1. Pengantar
Bagi kebanyakan
orang, menulis adalah sebuah pekerjaan yang dibayangkan sebagai suatu masalah
besar. Jika orang ditanya tentang kegemaran, sangat sedikit yang menyatakan
“menulis” sebagai hal yang paling disukai. Selama satu semester yang lalu saya
mengasuh mata kuliah Pengantar Penulisan Ilmiah. Mahasiswa mengatakan bahwa
menulis itu sebuah kegiatan yang melelahkan, memakan banyak waktu dan
membosankan. Dengan kata lain, menulis adalah pengalaman yang tak enak untuk
diingat dan bahkan perlu dihindari. Lalu muncul pertanyaan spotan, mengapa?
Alasan yang ditampilkan begitu banyak. Mulai dari kesulitan menemukan ide
sampai bagaimana ide direalisasikan di atas kertas.
Tahun 1982,
anggapan tentang betapa sulitnya menulis disanggah oleh terbitnya buku Arswendo
Atmowiloto. Membaca judul buku itu banyak orang bertanya, “Ah, apakah ini tidak
salah judul?” Menurut Arsewendo, mengarang atau menulis itu gampang. Alasannya
sederhana, menulis adalah sebuah proses yang bisa dipelajari.[2] Pernyataan
Arswendo ini dibenarkan oleh begitu banyak orang yang kerap menuangkan
gagasannya melalui tulisan.[3] Menulis merupakan
sebuah pekerjaan yang mengasyikan dan membawa kebahagiaan.
Terlepas dari dua
tegangan yang melihat bahwa menulis itu sukar dan gampang, makalah ini
berbicara kepada kita tentang makna menulis untuk menemukan arti kehidupan.
Bahan ini hanya merupakan pancingan dan tidak memberikan presentasi yang
mendetail tentang teknik menulis melainkan bagaimana kita memiliki visi untuk
menulis.
2. Beberapa
Manfaat
Ada begitu banyak alasan yang bisa dikemukakan mengapa
kita perlu menulis. Menulis merupakan aktivitas yang tak bisa dipisahkan dari
kehidupan manusia. Di manapun kita berada, aktivitas menulis merupakan sine
qua non (syarat mutlak): di kantor, sekolah, di jalan-jalan maupun dalam
kehidupan harian di rumah. Menulis adalah jalan untuk bisa mengungkapkan
pikiran dan ide-ide yang kita miliki. Menurut The Liang Gie, ada beberapa
alasan menulis, antara lain memenuhi: nilai kecerdasan (intellectual value),
nilai pendidikan (educational value), nilai kejiwaan (psichological
value), nilai sosial (social value), nilai keuangan (financial
value) dan nilai filosofis (philosophical value).[4] Berikut
ini ada beberapa alasan mengapa perlu menulis.[5]
·
Pelepasan
Emosional. James Penebaker, profesor psikologi di Southern Methodist
University membuktikan bahwa melalui serangkaian penelitian bahwa menulis
perasaan-perasaan akan membawa pengaruh yang positif bagi kesehatan dan
kekebalan tubuh.[6] Orang yang
memiliki buku harian diuji dan terbukti kekebalan tubuhnya lebih baik
dibandingkan orang yang tidak mempunyainya. Manfaat menulis sungguh nyata.

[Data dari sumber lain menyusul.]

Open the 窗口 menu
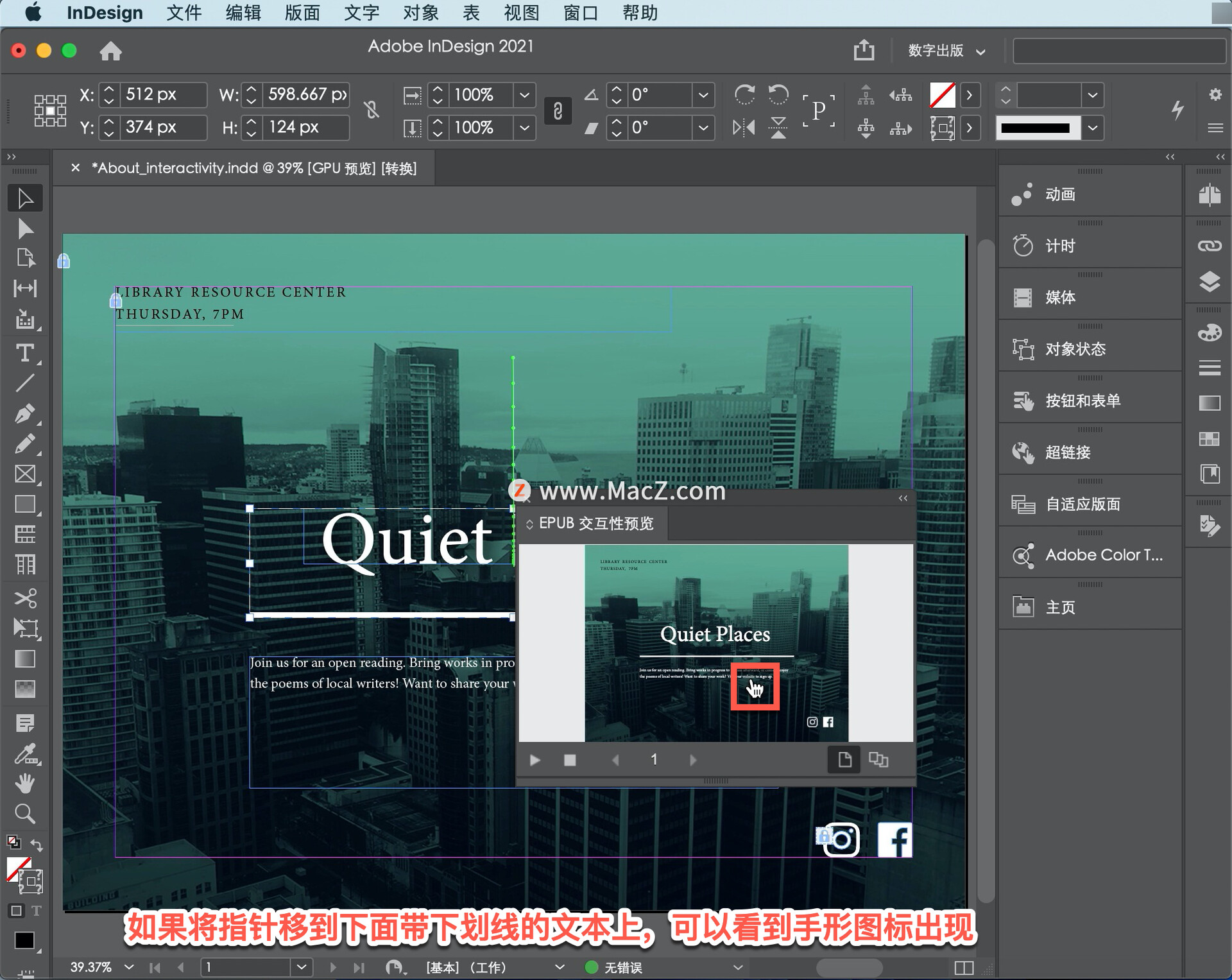This screenshot has width=1232, height=980. click(x=579, y=12)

Mengapa? Karena dengan menulis, emosi dan perasaan-perasaan mendapatkan
penyalurannya. Mengungkapkan perasaan dan pikiran secara tertulis dapat
membentuk perubahan-perubahan kimiawi dalam tubuh sehingga menghasilkan
kesehatan yang prima.
·
Belajar Dua Kali
lalu Menemukan Ide. Pepatah Latin
mengatakan, “Nemo dat qoud non habet” (Orang tidak dapat memberikan
kepada orang lain sesuatu yang tidak dimilikinya). Memberikan sesuatu
mengandaikan memiliki sesuatu. Dalam tulisan, bagaimana caranya supaya bisa
memberikan sesuatu? Jawabannya adalah dengan belajar dan belajar.

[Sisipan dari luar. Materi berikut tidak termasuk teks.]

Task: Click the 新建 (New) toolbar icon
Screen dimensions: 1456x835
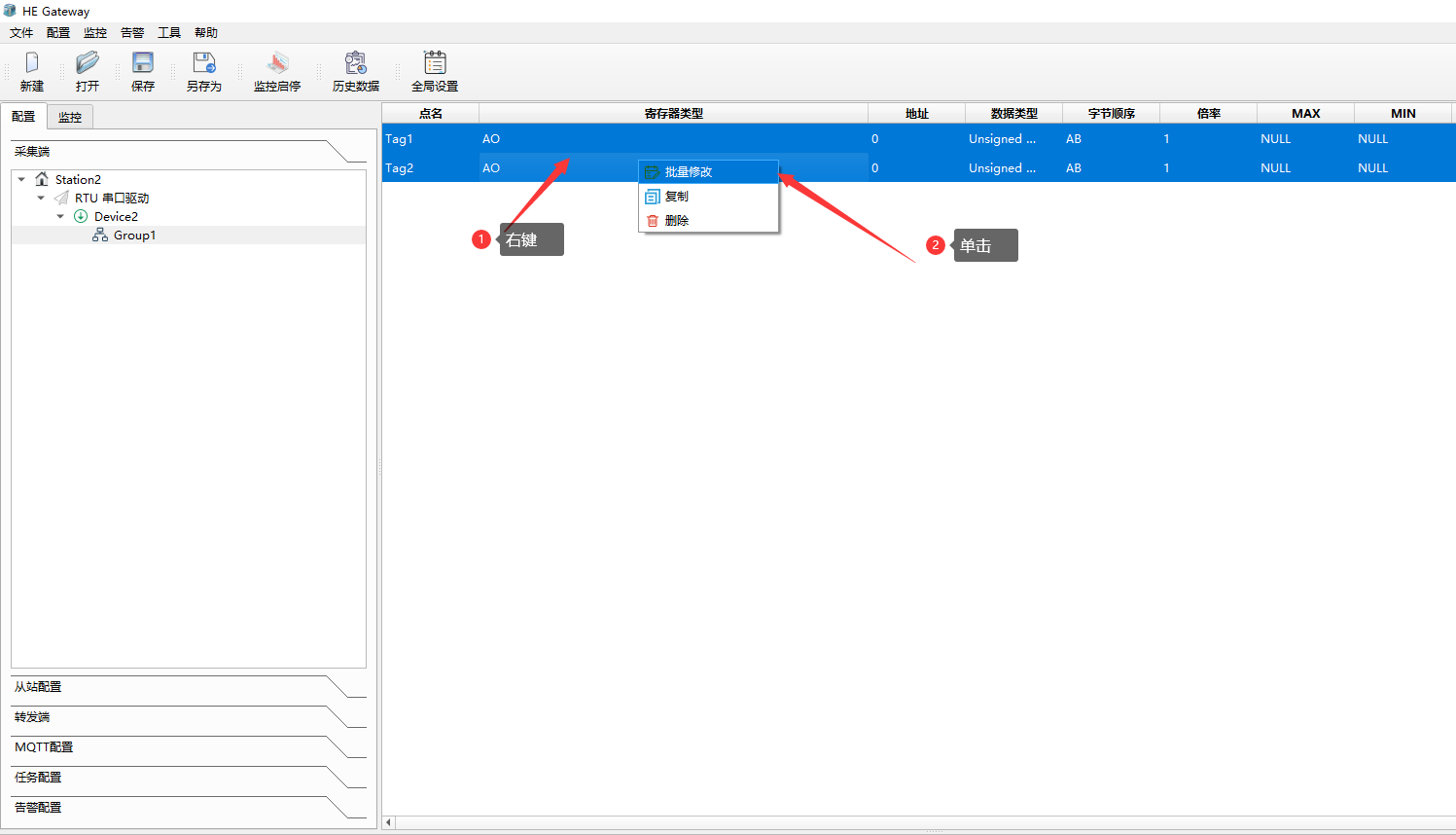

Upaya belajar terus menerus akan
mengantar setiap penulis untuk memiliki sesuatu. Belajar yang diupayakan karena
kemauan sendiri akan lebih bermanfaat dibandingkan dengan situasi belajar yang
dipaksakan. Dengan kata lain, menulis mengharuskan penulis belajar terus
menerus. Melalui proses belajar yang
terus menerus, penulis memiliki sesuatu yang dapat dibagikan. Dia hanya bisa
memberikan bahan atau materi yang telah dikuasainya.

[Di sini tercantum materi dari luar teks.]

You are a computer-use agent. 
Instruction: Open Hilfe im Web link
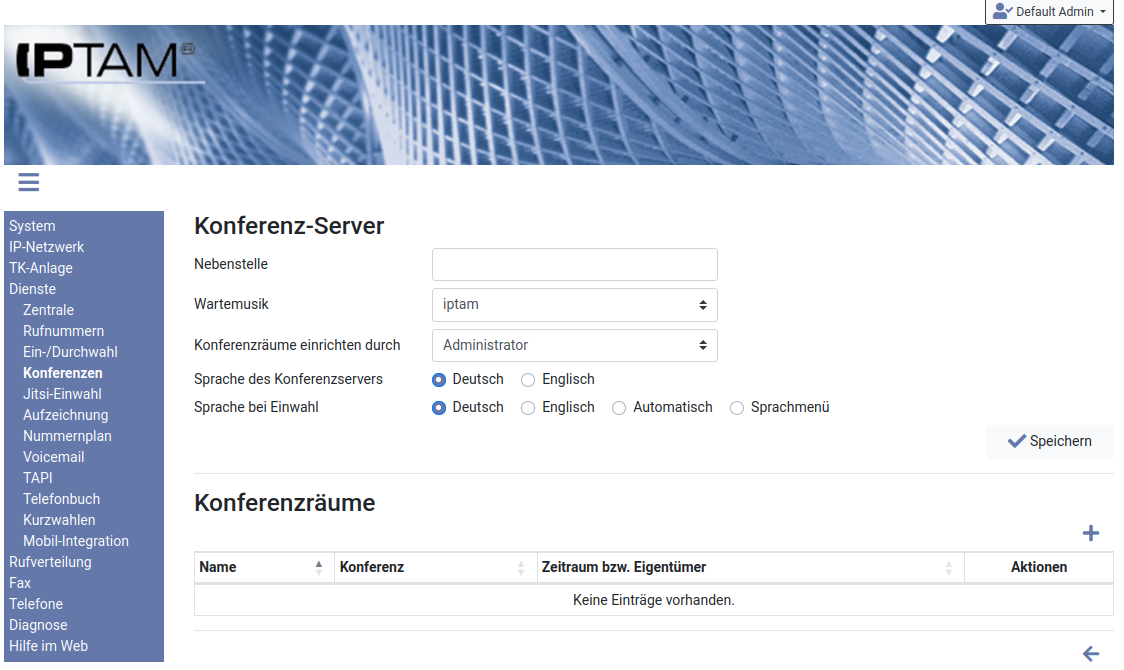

Membaca merupakan langkah awal dari seluruh proses. Melalui
pembacaan, mata pikiran kita terbuka lebar. Karena itu membaca disebut sebagai
“jendela dunia”, darinya kita bisa melihat keluar untuk menemukan perspektif
dan membuka wawasan berpikir. Dengan membaca banyak, muncullah pencerahan dan
lahirlah ide. Ide inilah yang kemudian kita kembangkan menjadi gagasan baru
yang dapat disusun dalam kerangka tesis, antitesis dan sintesis. Begitu
pentingnya membaca dalam proses menulis maka tak pelak lagi tanpa membaca
seorang penulis akan kehabisan ide.
·
Memperkaya Diri
dengan Pelbagai Ilmu. Ernie Zelinski
pernah berujar, “The richest people in the world are those who have fun
earning their living and the same time have a healthy work-life balance”.[7] Pernyataan Ernie
Zelinski ini menjernihkan pikiran kita akan makna kekayaan. Kaya dalam arti
yang sesungguhnya tidak terbatas hanya
pemenuhan material, tetapi lebih dari itu keseluruhan hidup yang bahagia.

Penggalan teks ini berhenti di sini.